SOURCE DATA:
————————

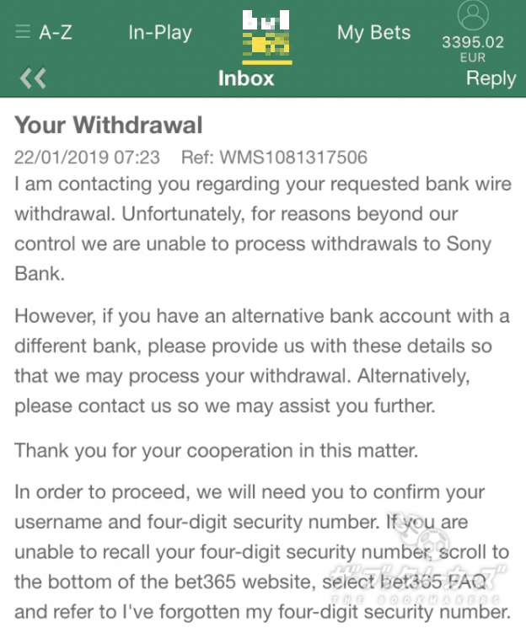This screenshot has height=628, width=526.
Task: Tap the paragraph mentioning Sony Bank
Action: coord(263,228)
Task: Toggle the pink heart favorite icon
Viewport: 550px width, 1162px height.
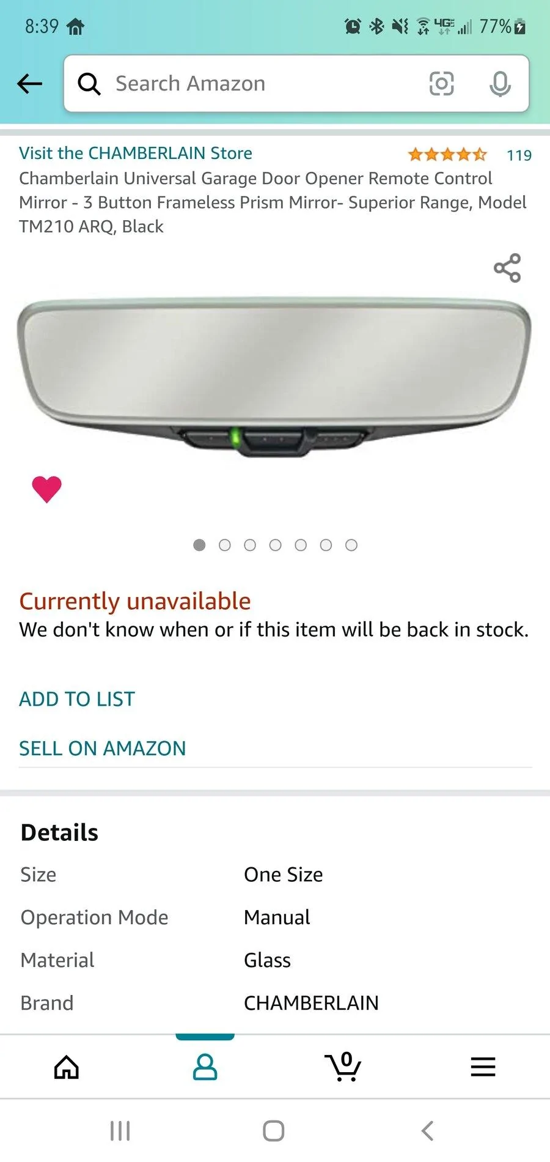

————————

AIM OF THE TASK: Please copy the listing above line for line, leaving out the pictures.

TASK RESPONSE:
This screenshot has height=628, width=526.
Task: Tap the paragraph mentioning Sony Bank
Action: coord(263,228)
Task: Toggle the pink heart favorite icon
Viewport: 550px width, 1162px height.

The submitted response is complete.